**What the task asks**:
Convert the lines below into a JSON list of strings, one string per line, leaving out any blank lines.

**Information provided**:
>> begin

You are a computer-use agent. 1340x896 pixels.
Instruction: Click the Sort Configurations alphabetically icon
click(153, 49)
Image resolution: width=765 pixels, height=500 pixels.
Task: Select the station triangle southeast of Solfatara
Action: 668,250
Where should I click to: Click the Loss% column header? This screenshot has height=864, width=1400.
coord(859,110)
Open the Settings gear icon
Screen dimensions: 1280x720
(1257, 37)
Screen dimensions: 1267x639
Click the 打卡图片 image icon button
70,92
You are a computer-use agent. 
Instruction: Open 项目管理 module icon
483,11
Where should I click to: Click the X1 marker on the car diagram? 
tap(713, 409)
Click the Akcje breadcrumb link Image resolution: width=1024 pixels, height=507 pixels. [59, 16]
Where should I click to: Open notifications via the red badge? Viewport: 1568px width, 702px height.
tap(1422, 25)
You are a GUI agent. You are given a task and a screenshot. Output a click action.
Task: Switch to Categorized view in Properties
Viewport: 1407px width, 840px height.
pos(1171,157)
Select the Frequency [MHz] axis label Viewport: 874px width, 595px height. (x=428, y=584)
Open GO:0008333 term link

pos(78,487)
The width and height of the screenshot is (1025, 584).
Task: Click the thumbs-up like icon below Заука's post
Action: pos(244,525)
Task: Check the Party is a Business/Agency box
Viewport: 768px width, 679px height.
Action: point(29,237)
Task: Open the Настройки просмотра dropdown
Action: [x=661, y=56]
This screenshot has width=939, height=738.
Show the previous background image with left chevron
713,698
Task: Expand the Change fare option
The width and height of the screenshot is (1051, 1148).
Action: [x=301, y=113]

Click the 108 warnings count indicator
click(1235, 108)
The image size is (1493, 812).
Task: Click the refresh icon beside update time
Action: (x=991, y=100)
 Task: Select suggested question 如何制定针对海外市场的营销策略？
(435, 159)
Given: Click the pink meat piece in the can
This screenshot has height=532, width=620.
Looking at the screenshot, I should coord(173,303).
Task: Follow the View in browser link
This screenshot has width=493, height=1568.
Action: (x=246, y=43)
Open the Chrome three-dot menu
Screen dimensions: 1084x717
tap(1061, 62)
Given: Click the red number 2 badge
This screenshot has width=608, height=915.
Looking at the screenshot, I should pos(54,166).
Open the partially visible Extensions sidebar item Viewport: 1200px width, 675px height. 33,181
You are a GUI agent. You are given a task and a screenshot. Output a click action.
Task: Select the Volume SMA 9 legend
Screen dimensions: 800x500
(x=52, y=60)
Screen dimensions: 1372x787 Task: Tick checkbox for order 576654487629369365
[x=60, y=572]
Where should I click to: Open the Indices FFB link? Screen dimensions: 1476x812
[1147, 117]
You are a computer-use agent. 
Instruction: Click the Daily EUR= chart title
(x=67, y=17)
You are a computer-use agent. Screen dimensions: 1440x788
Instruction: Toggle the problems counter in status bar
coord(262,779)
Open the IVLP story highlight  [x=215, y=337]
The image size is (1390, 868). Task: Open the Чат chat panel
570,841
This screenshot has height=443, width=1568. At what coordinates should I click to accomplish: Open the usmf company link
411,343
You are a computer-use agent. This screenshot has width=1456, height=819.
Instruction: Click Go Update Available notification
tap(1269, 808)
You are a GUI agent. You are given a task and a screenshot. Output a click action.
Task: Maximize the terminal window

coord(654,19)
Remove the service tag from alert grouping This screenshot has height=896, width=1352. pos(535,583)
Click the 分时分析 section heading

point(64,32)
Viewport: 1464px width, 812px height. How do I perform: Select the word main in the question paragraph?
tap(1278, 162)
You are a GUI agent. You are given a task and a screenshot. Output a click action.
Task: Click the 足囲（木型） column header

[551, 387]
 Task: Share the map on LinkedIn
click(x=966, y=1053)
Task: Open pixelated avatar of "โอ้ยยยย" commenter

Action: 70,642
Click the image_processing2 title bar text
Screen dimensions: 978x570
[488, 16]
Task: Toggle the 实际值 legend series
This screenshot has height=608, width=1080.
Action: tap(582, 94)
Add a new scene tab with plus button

>> end

**Complete answer**:
[
  "You are a computer-use agent. 1340x896 pixels.",
  "Instruction: Click the Sort Configurations alphabetically icon",
  "click(153, 49)",
  "Image resolution: width=765 pixels, height=500 pixels.",
  "Task: Select the station triangle southeast of Solfatara",
  "Action: 668,250",
  "Where should I click to: Click the Loss% column header? This screenshot has height=864, width=1400.",
  "coord(859,110)",
  "Open the Settings gear icon",
  "Screen dimensions: 1280x720",
  "(1257, 37)",
  "Screen dimensions: 1267x639",
  "Click the 打卡图片 image icon button",
  "70,92",
  "You are a computer-use agent. ",
  "Instruction: Open 项目管理 module icon",
  "483,11",
  "Where should I click to: Click the X1 marker on the car diagram? ",
  "tap(713, 409)",
  "Click the Akcje breadcrumb link Image resolution: width=1024 pixels, height=507 pixels. [59, 16]",
  "Where should I click to: Open notifications via the red badge? Viewport: 1568px width, 702px height.",
  "tap(1422, 25)",
  "You are a GUI agent. You are given a task and a screenshot. Output a click action.",
  "Task: Switch to Categorized view in Properties",
  "Viewport: 1407px width, 840px height.",
  "pos(1171,157)",
  "Select the Frequency [MHz] axis label Viewport: 874px width, 595px height. (x=428, y=584)",
  "Open GO:0008333 term link",
  "pos(78,487)",
  "The width and height of the screenshot is (1025, 584).",
  "Task: Click the thumbs-up like icon below Заука's post",
  "Action: pos(244,525)",
  "Task: Check the Party is a Business/Agency box",
  "Viewport: 768px width, 679px height.",
  "Action: point(29,237)",
  "Task: Open the Настройки просмотра dropdown",
  "Action: [x=661, y=56]",
  "This screenshot has width=939, height=738.",
  "Show the previous background image with left chevron",
  "713,698",
  "Task: Expand the Change fare option",
  "The width and height of the screenshot is (1051, 1148).",
  "Action: [x=301, y=113]",
  "Click the 108 warnings count indicator",
  "click(1235, 108)",
  "The image size is (1493, 812).",
  "Task: Click the refresh icon beside update time",
  "Action: (x=991, y=100)",
  " Task: Select suggested question 如何制定针对海外市场的营销策略？",
  "(435, 159)",
  "Given: Click the pink meat piece in the can",
  "This screenshot has height=532, width=620.",
  "Looking at the screenshot, I should coord(173,303).",
  "Task: Follow the View in browser link",
  "This screenshot has width=493, height=1568.",
  "Action: (x=246, y=43)",
  "Open the Chrome three-dot menu",
  "Screen dimensions: 1084x717",
  "tap(1061, 62)",
  "Given: Click the red number 2 badge",
  "This screenshot has width=608, height=915.",
  "Looking at the screenshot, I should pos(54,166).",
  "Open the partially visible Extensions sidebar item Viewport: 1200px width, 675px height. 33,181",
  "You are a GUI agent. You are given a task and a screenshot. Output a click action.",
  "Task: Select the Volume SMA 9 legend",
  "Screen dimensions: 800x500",
  "(x=52, y=60)",
  "Screen dimensions: 1372x787 Task: Tick checkbox for order 576654487629369365",
  "[x=60, y=572]",
  "Where should I click to: Open the Indices FFB link? Screen dimensions: 1476x812",
  "[1147, 117]",
  "You are a computer-use agent. ",
  "Instruction: Click the Daily EUR= chart title",
  "(x=67, y=17)",
  "You are a computer-use agent. Screen dimensions: 1440x788",
  "Instruction: Toggle the problems counter in status bar",
  "coord(262,779)",
  "Open the IVLP story highlight  [x=215, y=337]",
  "The image size is (1390, 868). Task: Open the Чат chat panel",
  "570,841",
  "This screenshot has height=443, width=1568. At what coordinates should I click to accomplish: Open the usmf company link",
  "411,343",
  "You are a computer-use agent. This screenshot has width=1456, height=819.",
  "Instruction: Click Go Update Available notification",
  "tap(1269, 808)",
  "You are a GUI agent. You are given a task and a screenshot. Output a click action.",
  "Task: Maximize the terminal window",
  "coord(654,19)",
  "Remove the service tag from alert grouping This screenshot has height=896, width=1352. pos(535,583)",
  "Click the 分时分析 section heading",
  "point(64,32)",
  "Viewport: 1464px width, 812px height. How do I perform: Select the word main in the question paragraph?",
  "tap(1278, 162)",
  "You are a GUI agent. You are given a task and a screenshot. Output a click action.",
  "Task: Click the 足囲（木型） column header",
  "[551, 387]",
  " Task: Share the map on LinkedIn",
  "click(x=966, y=1053)",
  "Task: Open pixelated avatar of \"โอ้ยยยย\" commenter",
  "Action: 70,642",
  "Click the image_processing2 title bar text",
  "Screen dimensions: 978x570",
  "[488, 16]",
  "Task: Toggle the 实际值 legend series",
  "This screenshot has height=608, width=1080.",
  "Action: tap(582, 94)",
  "Add a new scene tab with plus button"
]